How Did You Learn To Love Yourself Vivek?
Recently I was sitting with some friends in the park
after dancing together for a couple hours.
Somebody asked me about how I learned to love and accept myself.
In general I enjoy my own company and I think I am a pretty alright guy.
This has not always been the case,
it is a condition that I have worked towards for many years.
Through much self-analysis, hard work and education
I have achieved a reasonable level of self-love.
The more I love myself, the more that love leaks out to others.
This is a great benefit of doing the work.
My Child Was My Main Motivation
My answer to them was that many years ago
when I decided I wanted to be a father
I knew that if I wanted to be the best I could be
this was an important part of that process.

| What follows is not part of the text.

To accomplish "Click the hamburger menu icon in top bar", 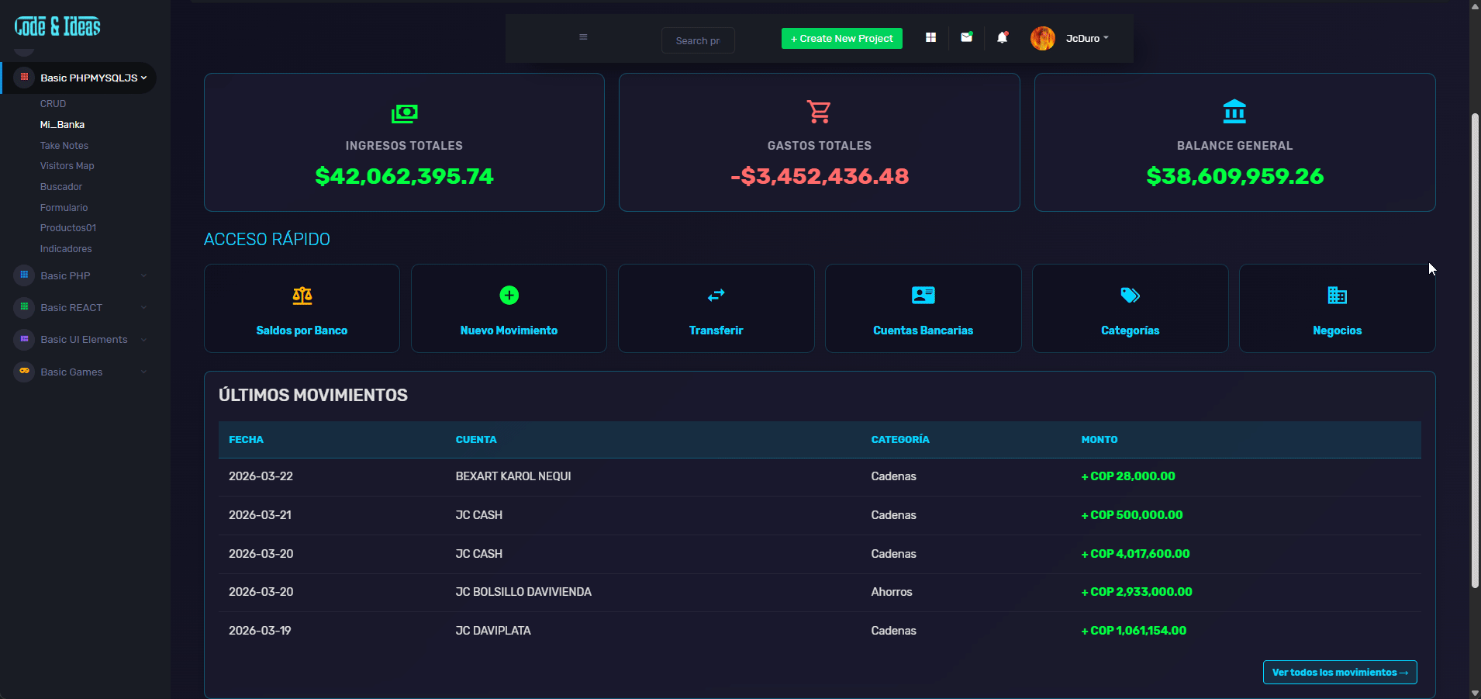I will pos(583,37).
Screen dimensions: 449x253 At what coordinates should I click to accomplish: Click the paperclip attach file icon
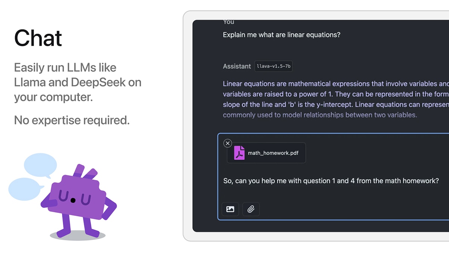click(x=251, y=209)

If I wanted to make my child feel loved and accepted for who they are
I have to love and accept myself for Who I am.
If I did not have this quality well-entrenched
I would not be able to pass it along as effectively to my daughter.
Who We Are Says More Than What We Say
As parents we teach our kids more about life from who we are than
what we do and what we say. Of course what we do and say are very important, but the kind of person we are, deep inside has more of an effect than anything. When who we are, how we think, what we say and what we do are all harmonized, we present the most powerful parenting package we can.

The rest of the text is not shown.